■ Work item
Return an exact copy of the data, starting at its first line and ending at the line that contains "nextronixlab.com (304, 2227)", minus any pictures.

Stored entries
§ §

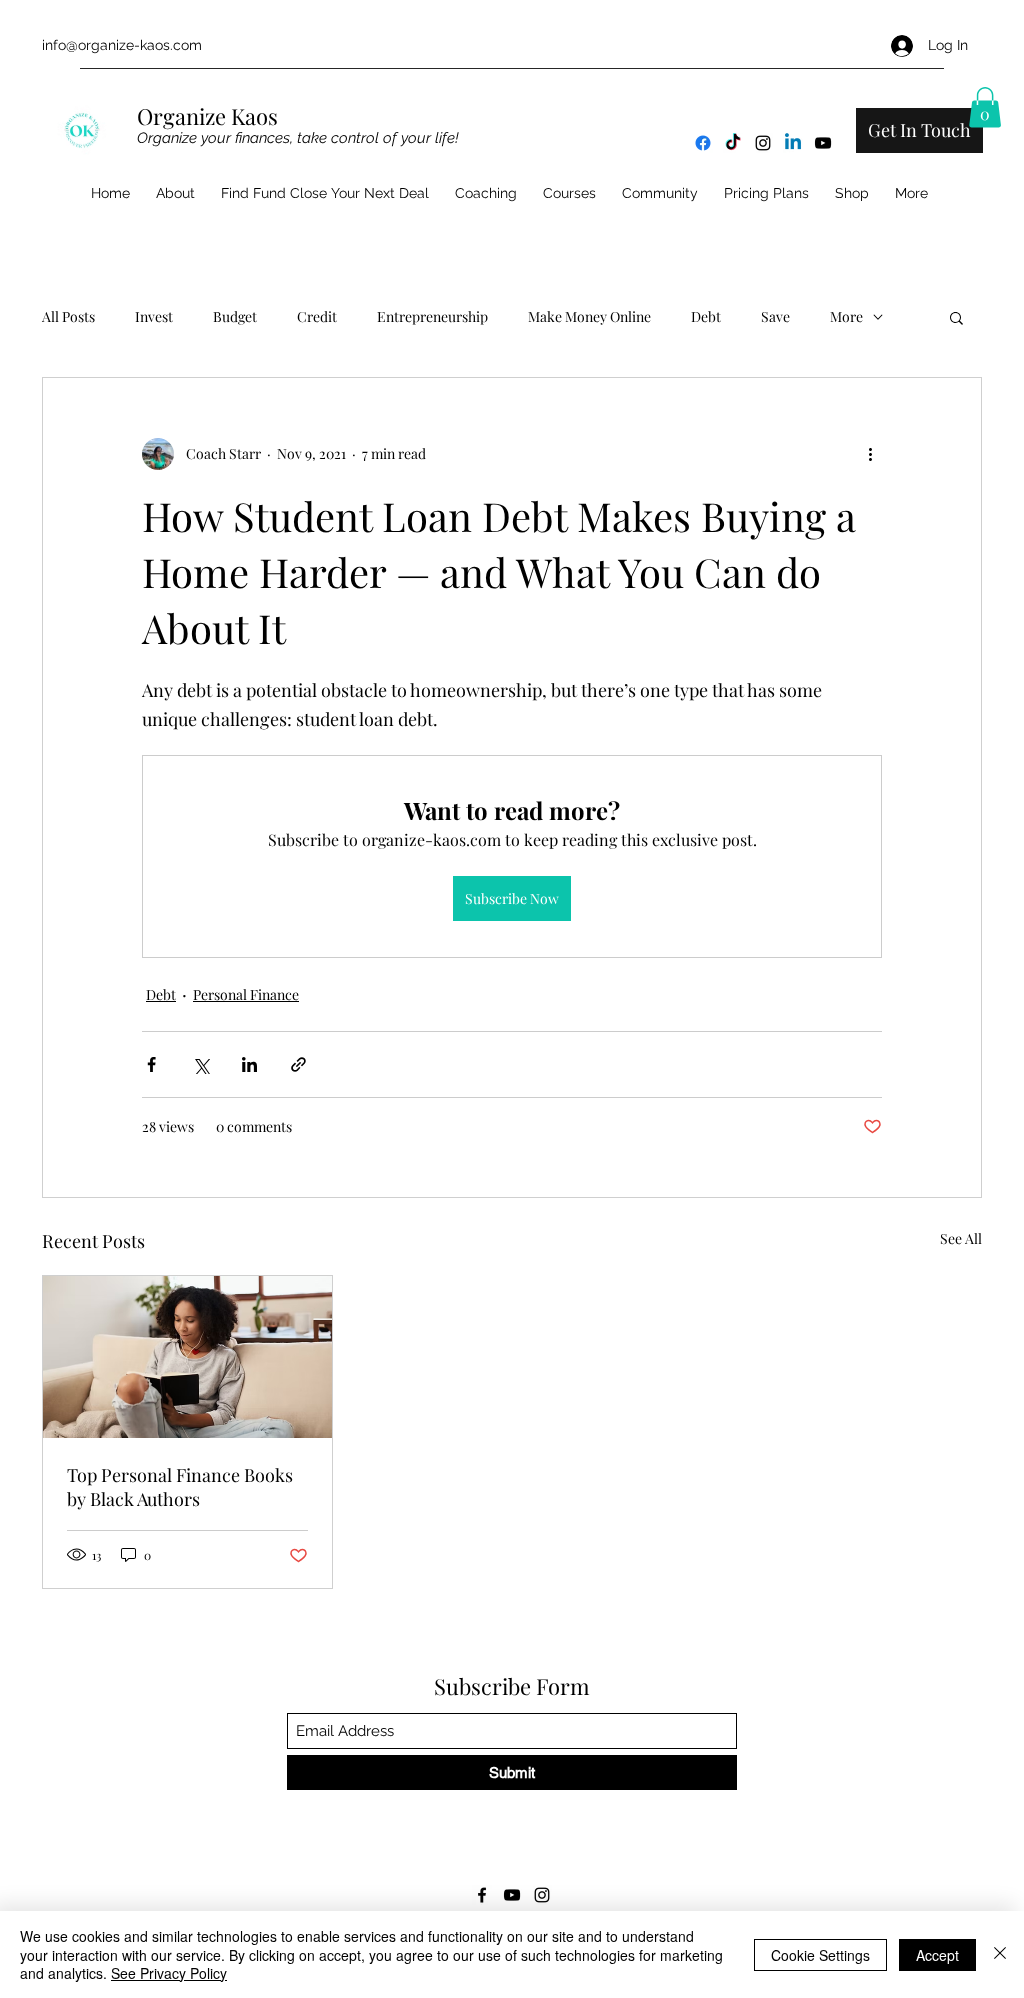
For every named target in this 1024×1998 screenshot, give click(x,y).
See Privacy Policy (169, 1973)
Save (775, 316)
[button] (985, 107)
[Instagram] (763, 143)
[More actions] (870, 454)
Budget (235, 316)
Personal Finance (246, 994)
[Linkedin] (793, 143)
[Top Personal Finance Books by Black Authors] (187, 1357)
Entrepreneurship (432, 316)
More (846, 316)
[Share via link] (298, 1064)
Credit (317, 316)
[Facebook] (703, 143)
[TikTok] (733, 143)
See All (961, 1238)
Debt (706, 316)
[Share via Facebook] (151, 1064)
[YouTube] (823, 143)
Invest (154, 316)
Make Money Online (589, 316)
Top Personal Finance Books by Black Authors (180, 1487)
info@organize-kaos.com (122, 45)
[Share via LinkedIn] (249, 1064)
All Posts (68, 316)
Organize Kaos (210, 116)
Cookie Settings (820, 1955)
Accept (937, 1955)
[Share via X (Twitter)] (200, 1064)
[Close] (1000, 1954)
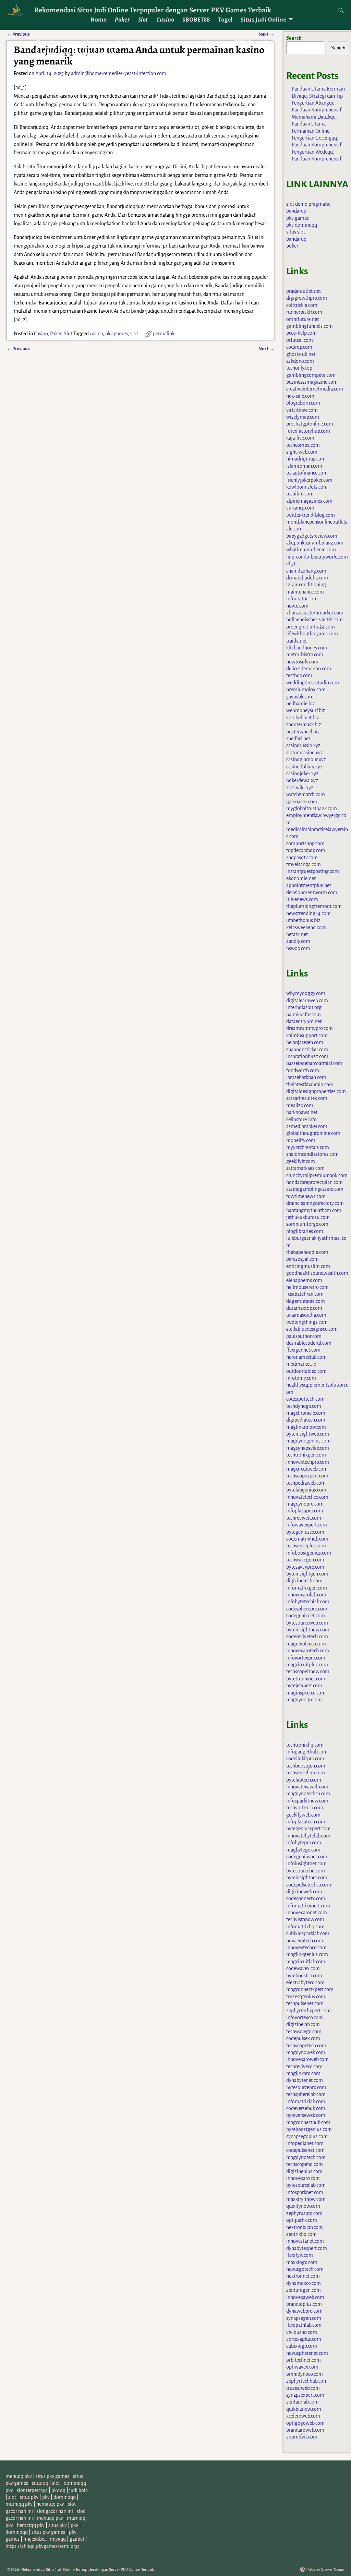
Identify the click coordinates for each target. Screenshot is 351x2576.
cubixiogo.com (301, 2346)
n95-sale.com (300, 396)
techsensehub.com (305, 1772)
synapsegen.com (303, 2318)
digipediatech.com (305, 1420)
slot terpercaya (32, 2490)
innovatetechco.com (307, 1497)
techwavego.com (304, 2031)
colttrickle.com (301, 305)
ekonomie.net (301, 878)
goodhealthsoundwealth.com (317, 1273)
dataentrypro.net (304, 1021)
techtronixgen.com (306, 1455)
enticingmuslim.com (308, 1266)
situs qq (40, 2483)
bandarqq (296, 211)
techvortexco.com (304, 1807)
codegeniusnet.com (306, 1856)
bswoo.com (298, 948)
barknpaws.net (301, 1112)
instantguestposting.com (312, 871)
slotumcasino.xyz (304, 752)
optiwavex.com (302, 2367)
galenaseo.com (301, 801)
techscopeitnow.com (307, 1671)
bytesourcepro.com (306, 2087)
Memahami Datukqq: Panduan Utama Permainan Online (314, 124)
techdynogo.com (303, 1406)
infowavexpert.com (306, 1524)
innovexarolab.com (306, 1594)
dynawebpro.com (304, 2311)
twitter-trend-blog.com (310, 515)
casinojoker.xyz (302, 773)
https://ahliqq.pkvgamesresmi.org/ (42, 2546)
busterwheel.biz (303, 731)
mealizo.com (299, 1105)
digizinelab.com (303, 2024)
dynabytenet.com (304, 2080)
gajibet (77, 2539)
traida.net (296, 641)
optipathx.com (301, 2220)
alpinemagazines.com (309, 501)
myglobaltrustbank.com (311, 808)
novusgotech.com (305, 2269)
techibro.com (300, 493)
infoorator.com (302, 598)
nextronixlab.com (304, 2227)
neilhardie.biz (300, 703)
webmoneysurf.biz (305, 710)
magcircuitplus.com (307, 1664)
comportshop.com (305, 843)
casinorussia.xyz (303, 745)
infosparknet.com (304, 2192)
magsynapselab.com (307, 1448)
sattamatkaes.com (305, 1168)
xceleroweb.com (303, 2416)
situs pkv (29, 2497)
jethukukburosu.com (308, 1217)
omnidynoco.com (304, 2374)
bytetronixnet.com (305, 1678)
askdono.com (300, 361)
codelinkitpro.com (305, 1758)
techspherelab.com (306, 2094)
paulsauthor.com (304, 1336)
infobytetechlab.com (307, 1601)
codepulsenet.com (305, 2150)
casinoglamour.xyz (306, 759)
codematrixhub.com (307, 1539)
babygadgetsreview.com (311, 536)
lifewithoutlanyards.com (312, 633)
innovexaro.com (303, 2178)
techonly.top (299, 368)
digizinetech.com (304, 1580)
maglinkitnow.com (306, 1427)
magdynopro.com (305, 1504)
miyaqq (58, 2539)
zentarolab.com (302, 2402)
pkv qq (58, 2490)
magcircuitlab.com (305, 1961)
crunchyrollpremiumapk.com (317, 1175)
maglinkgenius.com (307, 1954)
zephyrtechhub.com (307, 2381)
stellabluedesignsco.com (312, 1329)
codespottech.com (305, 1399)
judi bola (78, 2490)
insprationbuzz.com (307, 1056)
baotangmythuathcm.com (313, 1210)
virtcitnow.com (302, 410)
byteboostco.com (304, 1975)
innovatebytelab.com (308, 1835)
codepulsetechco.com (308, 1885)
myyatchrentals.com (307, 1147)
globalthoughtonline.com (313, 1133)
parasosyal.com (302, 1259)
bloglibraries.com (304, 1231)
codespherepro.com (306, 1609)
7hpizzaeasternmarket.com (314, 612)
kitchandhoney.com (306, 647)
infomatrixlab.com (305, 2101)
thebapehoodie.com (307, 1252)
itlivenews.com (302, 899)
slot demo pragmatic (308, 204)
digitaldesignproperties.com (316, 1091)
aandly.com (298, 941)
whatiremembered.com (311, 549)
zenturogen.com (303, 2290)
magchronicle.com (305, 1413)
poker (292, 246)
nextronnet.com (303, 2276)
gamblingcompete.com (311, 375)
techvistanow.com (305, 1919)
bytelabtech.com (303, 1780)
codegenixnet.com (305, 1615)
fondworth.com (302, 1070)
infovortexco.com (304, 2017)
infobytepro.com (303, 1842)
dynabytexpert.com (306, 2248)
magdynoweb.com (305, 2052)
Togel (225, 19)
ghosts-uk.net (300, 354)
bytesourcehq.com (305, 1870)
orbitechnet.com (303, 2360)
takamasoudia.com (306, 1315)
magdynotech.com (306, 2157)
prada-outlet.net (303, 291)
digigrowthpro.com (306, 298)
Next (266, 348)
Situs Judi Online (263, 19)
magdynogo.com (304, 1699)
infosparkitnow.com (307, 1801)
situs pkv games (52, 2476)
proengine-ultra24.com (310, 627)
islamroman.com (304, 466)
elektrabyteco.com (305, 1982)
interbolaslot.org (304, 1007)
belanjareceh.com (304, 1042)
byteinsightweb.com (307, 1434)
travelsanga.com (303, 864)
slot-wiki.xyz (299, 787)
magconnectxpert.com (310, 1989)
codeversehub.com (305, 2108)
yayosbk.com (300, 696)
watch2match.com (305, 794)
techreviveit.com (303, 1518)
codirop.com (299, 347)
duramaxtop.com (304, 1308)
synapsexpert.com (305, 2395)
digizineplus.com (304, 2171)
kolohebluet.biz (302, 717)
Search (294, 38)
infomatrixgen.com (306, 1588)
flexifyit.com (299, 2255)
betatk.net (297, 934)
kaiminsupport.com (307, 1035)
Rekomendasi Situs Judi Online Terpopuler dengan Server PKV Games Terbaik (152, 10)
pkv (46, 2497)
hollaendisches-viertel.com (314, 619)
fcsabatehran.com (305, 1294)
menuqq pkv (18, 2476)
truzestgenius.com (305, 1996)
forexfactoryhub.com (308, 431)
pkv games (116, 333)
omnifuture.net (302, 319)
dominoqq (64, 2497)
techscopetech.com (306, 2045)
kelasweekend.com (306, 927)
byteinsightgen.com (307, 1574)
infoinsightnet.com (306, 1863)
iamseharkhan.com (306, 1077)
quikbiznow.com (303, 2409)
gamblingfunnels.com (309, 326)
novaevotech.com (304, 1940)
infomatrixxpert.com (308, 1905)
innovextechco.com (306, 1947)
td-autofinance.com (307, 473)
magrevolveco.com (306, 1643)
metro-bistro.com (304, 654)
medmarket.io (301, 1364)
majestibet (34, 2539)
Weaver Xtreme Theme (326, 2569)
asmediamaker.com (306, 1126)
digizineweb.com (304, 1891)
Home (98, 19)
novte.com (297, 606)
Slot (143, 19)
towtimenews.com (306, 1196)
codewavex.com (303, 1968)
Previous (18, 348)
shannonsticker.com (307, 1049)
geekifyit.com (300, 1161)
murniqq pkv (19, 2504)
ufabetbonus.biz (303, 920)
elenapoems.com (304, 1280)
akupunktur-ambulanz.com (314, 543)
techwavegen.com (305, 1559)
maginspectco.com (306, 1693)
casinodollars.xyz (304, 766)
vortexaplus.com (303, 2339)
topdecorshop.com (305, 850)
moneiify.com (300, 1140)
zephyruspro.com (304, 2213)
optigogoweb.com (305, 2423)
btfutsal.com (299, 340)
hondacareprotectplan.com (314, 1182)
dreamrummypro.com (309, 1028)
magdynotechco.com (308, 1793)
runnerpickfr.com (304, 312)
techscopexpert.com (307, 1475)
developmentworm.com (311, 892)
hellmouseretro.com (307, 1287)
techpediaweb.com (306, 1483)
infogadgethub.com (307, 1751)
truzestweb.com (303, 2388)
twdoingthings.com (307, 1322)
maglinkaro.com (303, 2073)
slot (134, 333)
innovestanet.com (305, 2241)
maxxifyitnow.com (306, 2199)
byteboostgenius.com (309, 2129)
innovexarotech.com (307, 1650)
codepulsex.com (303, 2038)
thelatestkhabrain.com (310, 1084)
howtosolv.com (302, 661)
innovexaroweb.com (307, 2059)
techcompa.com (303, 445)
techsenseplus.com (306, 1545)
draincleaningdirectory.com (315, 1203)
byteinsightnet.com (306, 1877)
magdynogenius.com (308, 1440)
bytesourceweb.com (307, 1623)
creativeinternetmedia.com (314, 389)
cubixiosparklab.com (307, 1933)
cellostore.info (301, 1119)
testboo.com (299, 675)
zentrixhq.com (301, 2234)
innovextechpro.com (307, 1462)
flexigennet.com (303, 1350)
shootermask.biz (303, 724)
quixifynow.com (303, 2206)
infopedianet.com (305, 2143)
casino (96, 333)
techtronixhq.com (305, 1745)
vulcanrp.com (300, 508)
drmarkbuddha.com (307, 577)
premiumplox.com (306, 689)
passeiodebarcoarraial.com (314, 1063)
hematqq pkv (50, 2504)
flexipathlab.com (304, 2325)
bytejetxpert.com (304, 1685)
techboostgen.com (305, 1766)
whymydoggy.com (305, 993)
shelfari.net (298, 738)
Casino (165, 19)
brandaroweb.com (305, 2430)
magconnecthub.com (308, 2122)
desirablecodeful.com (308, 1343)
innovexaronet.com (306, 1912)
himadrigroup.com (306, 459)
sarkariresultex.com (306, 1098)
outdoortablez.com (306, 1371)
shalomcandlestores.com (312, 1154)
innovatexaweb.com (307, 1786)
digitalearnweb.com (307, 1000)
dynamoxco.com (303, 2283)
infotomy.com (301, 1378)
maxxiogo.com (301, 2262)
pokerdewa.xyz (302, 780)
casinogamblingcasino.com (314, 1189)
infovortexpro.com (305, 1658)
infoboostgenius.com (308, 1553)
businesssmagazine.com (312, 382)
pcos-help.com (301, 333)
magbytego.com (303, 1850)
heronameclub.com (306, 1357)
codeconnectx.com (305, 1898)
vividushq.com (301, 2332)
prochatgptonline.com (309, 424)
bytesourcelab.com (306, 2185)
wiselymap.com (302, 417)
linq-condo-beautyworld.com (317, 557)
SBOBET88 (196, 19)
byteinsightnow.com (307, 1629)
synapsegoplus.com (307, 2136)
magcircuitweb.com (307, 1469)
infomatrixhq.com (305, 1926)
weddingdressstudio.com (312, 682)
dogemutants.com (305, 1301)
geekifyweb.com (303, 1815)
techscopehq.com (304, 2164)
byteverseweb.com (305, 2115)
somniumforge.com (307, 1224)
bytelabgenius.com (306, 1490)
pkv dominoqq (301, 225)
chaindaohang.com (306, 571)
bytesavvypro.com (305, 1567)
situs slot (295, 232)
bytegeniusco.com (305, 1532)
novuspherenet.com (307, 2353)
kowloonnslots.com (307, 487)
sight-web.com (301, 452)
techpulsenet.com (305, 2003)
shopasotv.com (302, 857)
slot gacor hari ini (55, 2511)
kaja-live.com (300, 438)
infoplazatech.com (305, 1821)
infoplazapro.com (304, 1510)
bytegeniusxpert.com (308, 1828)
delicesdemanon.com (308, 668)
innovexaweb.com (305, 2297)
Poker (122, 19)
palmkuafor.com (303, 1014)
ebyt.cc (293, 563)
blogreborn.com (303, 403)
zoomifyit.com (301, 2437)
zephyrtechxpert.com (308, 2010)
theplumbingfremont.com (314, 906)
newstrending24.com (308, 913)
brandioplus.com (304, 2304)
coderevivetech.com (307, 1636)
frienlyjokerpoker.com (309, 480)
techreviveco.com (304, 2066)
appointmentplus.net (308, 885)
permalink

§ §

■ Output of the exercise
For every named target in this 1024×1998 screenshot, give click(x,y).
See Privacy Policy (169, 1973)
Save (775, 316)
[button] (985, 107)
[Instagram] (763, 143)
[More actions] (870, 454)
Budget (235, 316)
Personal Finance (246, 994)
[Linkedin] (793, 143)
[Top Personal Finance Books by Black Authors] (187, 1357)
Entrepreneurship (432, 316)
More (846, 316)
[Share via link] (298, 1064)
Credit (317, 316)
[Facebook] (703, 143)
[TikTok] (733, 143)
See All (961, 1238)
Debt (706, 316)
[Share via Facebook] (151, 1064)
[YouTube] (823, 143)
Invest (154, 316)
Make Money Online (589, 316)
Top Personal Finance Books by Black Authors (180, 1487)
info@organize-kaos.com (122, 45)
[Share via LinkedIn] (249, 1064)
All Posts (68, 316)
Organize Kaos (210, 116)
Cookie Settings (820, 1955)
Accept (937, 1955)
[Share via X (Twitter)] (200, 1064)
[Close] (1000, 1954)
Identify the click coordinates for each target. Screenshot is 351x2576.
cubixiogo.com (301, 2346)
n95-sale.com (300, 396)
techsensehub.com (305, 1772)
synapsegen.com (303, 2318)
digipediatech.com (305, 1420)
slot terpercaya (32, 2490)
innovatetechco.com (307, 1497)
techwavego.com (304, 2031)
colttrickle.com (301, 305)
ekonomie.net (301, 878)
goodhealthsoundwealth.com (317, 1273)
dataentrypro.net (304, 1021)
techtronixgen.com (306, 1455)
enticingmuslim.com (308, 1266)
situs qq (40, 2483)
bandarqq (296, 211)
techvortexco.com (304, 1807)
codegeniusnet.com (306, 1856)
bswoo.com (298, 948)
barknpaws.net (301, 1112)
instantguestposting.com (312, 871)
slotumcasino.xyz (304, 752)
optiwavex.com (302, 2367)
galenaseo.com (301, 801)
techscopeitnow.com (307, 1671)
bytesourcepro.com (306, 2087)
Memahami Datukqq: Panduan Utama Permainan Online (314, 124)
techdynogo.com (303, 1406)
infowavexpert.com (306, 1524)
innovexarolab.com (306, 1594)
dynawebpro.com (304, 2311)
twitter-trend-blog.com (310, 515)
casinojoker.xyz (302, 773)
https://ahliqq.pkvgamesresmi.org/ (42, 2546)
busterwheel.biz (303, 731)
mealizo.com (299, 1105)
digizinelab.com (303, 2024)
dynabytenet.com (304, 2080)
gajibet (77, 2539)
traida.net (296, 641)
optipathx.com (301, 2220)
alpinemagazines.com (309, 501)
myglobaltrustbank.com (311, 808)
novusgotech.com (305, 2269)
techibro.com (300, 493)
infoorator.com (302, 598)
nextronixlab.com (304, 2227)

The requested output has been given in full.